The EU’s Blacklist of Non-Cooperative Tax Jurisdictions

The EU has released an updated version of its (now infamous) list of non-cooperative tax jurisdictions, making only three small changes to its previous iteration.

Anguilla and Barbados were added to the list, while the Cayman Islands and Oman were removed after completing a series of tax, transparency and good governance reforms required by the European Union.

Anguilla and Barbados made the latest version as a result of a failure to fully comply with transparency and exchange of information requirements. As reported by the Global Forum on Transparency and Exchange of Information for Tax Purposes, Anguilla was deemed “non-compliant,” while Barbados was labelled as “partially compliant.” 

On the other hand, Cayman Islands was taken off the list following reforms to its framework on Collective Investment Funds.

Similarly, Oman was removed “after it ratified the OECD Convention on Mutual Administrative Assistance in Tax Matters, enacted legislation to enable automatic exchange of information and took all the necessary steps to activate its exchange-of-information relationships with all the EU member states.”

Opposing Views on the Cayman Island’s Change of Status in the EU’s Blacklist

Opposing Views on the Cayman Island’s Change of Status in the EU’s Blacklist

Government officials and industry were glad to receive news of the Cayman Island’s exclusion.

Cayman’s Premier Alden McLaughlin reiterated his jurisdiction’s commitment to transparency and solid governance in tax affairs, adding that his administration “will continue collaborating with the EU, including through broadening our dialogue to topics of mutual interest.”

Furthermore, the Alternative Investment Management Association (AIMA), an international organization dedicated to hedge funds, welcomed the decision.

AIMA’s CEO Jack Inglis said, “The Cayman Islands have been at the forefront of tax transparency in the asset management industry and the EU’s decision is a recognition of the jurisdiction meeting the most stringent conditions.”

“This is good news for the alternatives industry, given the importance of the Cayman Islands as a fund and services centre globally,” he concluded.

AIMA Cayman’s Chairman Ronan Guilfoyle also said, “This action by the EU acknowledges that the regimes established by the Cayman Islands for fund regulation and the wider economic substance requirement, as well as those for the exchange of tax and financial information, anti-money laundering and related measures are fully in line with international standards.”

Finally, Cayman Finance’s CEO Jude Scott, who leads the island’s umbrella organization dedicated to the financial service provider industry, shared overall this sentiment.

Scott said, “The EU’s recognition of the Cayman Islands as cooperative on both transparency and fair taxation is an important validation of Cayman’s commitment to a responsible policy of tax neutrality that poses no harm to other countries.”

On the other side of the coin, tax justice proponents were up in arms following the removal of the Cayman Islands from the EU’s list of non-cooperative tax jurisdictions.

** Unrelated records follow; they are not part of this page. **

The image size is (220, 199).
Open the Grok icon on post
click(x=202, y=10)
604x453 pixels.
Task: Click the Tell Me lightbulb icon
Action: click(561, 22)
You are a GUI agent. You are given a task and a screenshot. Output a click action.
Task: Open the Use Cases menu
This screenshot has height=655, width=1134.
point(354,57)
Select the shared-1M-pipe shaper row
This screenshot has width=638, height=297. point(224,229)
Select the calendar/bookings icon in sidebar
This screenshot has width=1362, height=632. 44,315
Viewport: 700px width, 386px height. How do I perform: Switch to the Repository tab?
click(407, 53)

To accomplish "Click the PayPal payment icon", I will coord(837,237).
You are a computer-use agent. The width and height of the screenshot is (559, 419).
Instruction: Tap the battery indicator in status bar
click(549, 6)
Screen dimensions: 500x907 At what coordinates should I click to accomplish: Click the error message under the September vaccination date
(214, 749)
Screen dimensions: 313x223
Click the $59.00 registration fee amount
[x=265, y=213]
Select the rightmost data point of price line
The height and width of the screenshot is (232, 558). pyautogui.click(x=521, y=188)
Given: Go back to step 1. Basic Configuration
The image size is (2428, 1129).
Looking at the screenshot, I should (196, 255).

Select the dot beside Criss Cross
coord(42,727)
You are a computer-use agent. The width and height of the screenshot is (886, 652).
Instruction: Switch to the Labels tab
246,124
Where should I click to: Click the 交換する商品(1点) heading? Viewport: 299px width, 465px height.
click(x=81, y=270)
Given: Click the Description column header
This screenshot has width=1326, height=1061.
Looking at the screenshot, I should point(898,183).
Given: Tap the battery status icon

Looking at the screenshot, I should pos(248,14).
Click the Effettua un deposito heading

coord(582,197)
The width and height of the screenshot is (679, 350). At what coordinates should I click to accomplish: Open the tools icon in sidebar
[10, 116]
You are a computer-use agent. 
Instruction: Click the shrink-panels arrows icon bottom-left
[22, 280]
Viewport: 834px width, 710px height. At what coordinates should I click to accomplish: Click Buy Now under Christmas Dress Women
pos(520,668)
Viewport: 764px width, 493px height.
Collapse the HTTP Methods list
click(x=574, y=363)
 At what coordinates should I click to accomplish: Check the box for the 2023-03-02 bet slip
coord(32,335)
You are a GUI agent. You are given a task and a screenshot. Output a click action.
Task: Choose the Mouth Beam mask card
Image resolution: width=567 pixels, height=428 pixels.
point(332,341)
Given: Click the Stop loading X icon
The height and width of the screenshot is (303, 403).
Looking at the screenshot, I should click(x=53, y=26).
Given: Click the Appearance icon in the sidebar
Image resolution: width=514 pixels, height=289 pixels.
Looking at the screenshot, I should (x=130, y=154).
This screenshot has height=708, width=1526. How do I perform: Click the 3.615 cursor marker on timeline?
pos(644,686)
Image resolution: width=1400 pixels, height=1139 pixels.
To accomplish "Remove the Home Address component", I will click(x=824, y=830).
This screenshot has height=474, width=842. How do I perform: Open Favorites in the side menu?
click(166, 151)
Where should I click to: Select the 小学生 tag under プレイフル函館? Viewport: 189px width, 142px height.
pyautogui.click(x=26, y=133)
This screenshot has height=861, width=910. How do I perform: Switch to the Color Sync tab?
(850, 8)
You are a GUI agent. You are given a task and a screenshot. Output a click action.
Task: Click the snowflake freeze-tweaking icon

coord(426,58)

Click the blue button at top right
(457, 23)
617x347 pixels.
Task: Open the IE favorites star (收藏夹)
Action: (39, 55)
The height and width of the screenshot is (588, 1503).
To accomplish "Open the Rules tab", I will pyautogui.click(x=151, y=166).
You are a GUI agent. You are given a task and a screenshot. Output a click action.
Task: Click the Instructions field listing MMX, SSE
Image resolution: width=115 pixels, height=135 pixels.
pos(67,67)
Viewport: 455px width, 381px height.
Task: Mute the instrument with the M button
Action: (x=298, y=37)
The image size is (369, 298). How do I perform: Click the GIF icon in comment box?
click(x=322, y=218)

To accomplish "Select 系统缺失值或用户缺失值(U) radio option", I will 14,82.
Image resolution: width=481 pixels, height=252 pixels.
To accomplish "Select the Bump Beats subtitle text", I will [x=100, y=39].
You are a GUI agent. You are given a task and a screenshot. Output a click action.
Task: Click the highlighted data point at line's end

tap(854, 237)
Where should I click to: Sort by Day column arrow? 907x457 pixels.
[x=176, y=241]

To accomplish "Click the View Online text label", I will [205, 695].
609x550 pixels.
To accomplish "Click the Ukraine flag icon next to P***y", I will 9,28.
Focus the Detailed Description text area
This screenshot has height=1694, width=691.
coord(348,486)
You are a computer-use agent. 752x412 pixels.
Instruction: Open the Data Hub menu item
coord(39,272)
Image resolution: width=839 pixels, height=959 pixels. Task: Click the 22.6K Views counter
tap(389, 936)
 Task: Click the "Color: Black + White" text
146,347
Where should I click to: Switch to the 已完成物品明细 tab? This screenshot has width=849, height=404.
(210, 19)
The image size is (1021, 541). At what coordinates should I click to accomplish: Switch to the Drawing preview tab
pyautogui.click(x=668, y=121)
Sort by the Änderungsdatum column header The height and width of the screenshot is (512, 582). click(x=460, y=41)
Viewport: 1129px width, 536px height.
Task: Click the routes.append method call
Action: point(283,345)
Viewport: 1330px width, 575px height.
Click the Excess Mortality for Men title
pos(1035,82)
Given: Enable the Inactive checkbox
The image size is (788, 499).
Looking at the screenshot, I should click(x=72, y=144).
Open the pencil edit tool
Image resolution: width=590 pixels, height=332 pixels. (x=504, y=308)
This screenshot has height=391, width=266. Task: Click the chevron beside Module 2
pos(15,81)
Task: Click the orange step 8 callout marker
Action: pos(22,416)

Chiara Putaturo, who serves as Oxfam’s EU Tax Policy Advisor, said, “While we welcome the addition of Barbados, removing the Cayman Islands, one of the world’s most notorious tax havens, from the EU tax haven blacklist is further proof that the process isn’t working.”

Putaturo added: “If the blacklist is to retain any credibility the EU must include all countries that operate as tax havens - including countries with zero corporate tax rates and countries where corporate investments outstrip the level of real economic activity they engage in. It is essential that the European Commission and the Council fill these gaps – this should be top of the agenda when it reviews the definition of harmful tax regimes next year.”

Additionally, Alex Cobham, Head of the Tax Justice Network, expressed his views on this status change on Twitter, writing that it’s “hard to know whether it's testament to the lobbying efforts of the world's worst financial secrecy jurisdiction, Cayman, or the sheer methodological ineptitude of the EU blacklist.”

Following these changes, the EU’s blacklist is composed of twelve jurisdictions: American Samoa, Anguilla, Barbados, Fiji, Guam, Palau, Panama, Samoa, Seychelles, Trinidad and Tobago, the US Virgin Islands and Vanuatu.

According to an EU press release, this blacklist names the “non-EU jurisdictions that either have not engaged in a constructive dialogue with the EU on tax governance or have failed to deliver on their commitments to implement reforms to comply with a set of objective tax good governance criteria, concerning tax transparency, fair taxation and implementation of international standards against tax base erosion and profit shifting.”